40 to 50 wt% strontium nitrate;

35 to 45 wt% nitroguanidine;

3 to 7 wt% potassium perchlorate;

3 to 6 wt% polyvinyl alcohol; and

2 to 6 wt% of strontium oxalate.

2. An airbag gas generant formulation in accordance with claim 1 having at least one property selected from the group consisting of:

a gas yield greater than 1.57 grams per cubic centimeter (g/cc);

the constant volume flame temperature is 2700-2800K; and

the total oxygen balance of the formulation is-2% to + 2%.

3. An airbag gas generant formulation in accordance with claim 1 wherein said formulation comprises:

48.2 wt% strontium nitrate;

36.8 wt% nitroguanidine;

5 wt% potassium perchlorate;

5 wt% strontium oxalate; and

5% by weight of polyvinyl alcohol.

4. An airbag gas generant formulation in accordance with claim 1 wherein said formulation further comprises:

1 to 5 wt% of copper oxide as a burn rate modifier.

5. An airbag gas generant formulation according to claim 4 wherein the formulation is:

44.1 wt% strontium nitrate;

39.9 wt% nitroguanidine;

5 wt% potassium perchlorate;

4 wt% strontium oxalate;

4 wt% polyvinyl alcohol; and

3 wt% copper oxide.

6. An airbag gas generant formulation in accordance with claim 1 further comprising:

2 to 6 wt% kaolin is used for slagging and as a coolant.

7. An airbag gas generant formulation in accordance with claim 1 further comprising:

2 to 6 wt% alumina is used for slagging and as coolant.

8. An airbag gas generant formulation in accordance with claim 1 further comprising:

2 to 6 wt% silica is used for slagging and as coolant.

9. An airbag gas generant formulation in accordance with claim 1 further comprising:

2wt to 6 wt% of at least one selected from: kaolin, alumina and silica.

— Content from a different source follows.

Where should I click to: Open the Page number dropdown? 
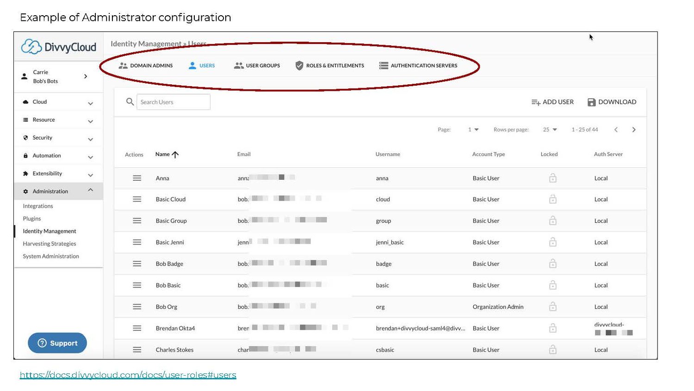point(473,130)
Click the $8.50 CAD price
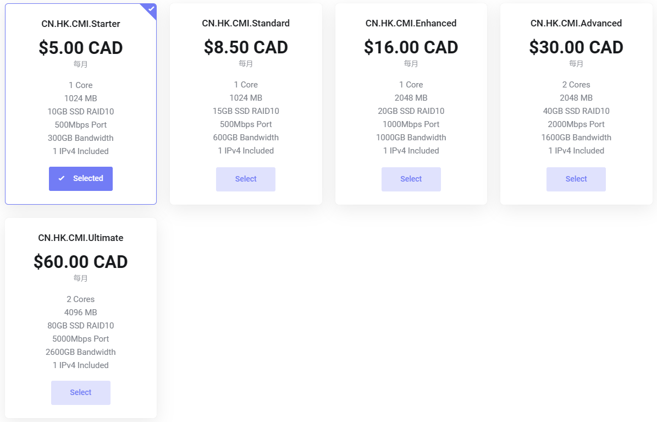657x422 pixels. pos(246,47)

10. An airbag gas generant formulation in accordance with claim 1 which does not contain oxygen as a storage gas.

11. A gas generator for an airbag comprising the airbag gas generant formulation of claim 1, wherein the gas generator does not comprise oxygen as a storage gas.

12. A method of inflating an airbag comprising the steps of: igniting the airbag gas generant formulation of claim 1 to produce a gas; and inflating the balloon with the gas.

13. The method of claim 12, wherein the igniting step does not include igniting oxygen, which may be a stored gas.